One post tagged with "Spring.AI"

View All Tags

Sptring.ai integration using the SpringChatClient

· 3 min read
Max

As the world of AI continues to evolve and develop, the need of integration of AI services into your applications has become increasingly valuable.

Since ARC's goal is to make the process of integration, management and creation of AI in your existing services as seamless as possible it only made sense to integrate Spring.AI to work in a plug and play fashion.

In this blog post, we'll explore how to implement a new adapter for Spring.AI to work within ARC. To expand its capabilities and make it easier to incorporate various AI services into your projects.

What is an the SpringChatClient Adapter in ARC?

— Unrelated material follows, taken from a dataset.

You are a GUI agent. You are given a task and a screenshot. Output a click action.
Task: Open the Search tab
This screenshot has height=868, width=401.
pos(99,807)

In ARC, the SpringChatClient acts like a bridge between the framework and external Spring.AI models/ APIs. It enables you to seamlessly integrate any Spring.AI ChatModels in your ARC application, allowing for easy access to their functionality. These Adapters/ ChatClients can be used to connect to various AI platforms, such as Google VertexAI, Amazon Comprehend, Grog, Mistral.Ai, IBM Watson or many more.

Why use the New Adapter?

The Adapter allows for quick ruse of existing AI model API's written by Spring.AI. This will allow any developer familiar with Spring.AI to get a head start to further get to know and love the unique features that come with ARC.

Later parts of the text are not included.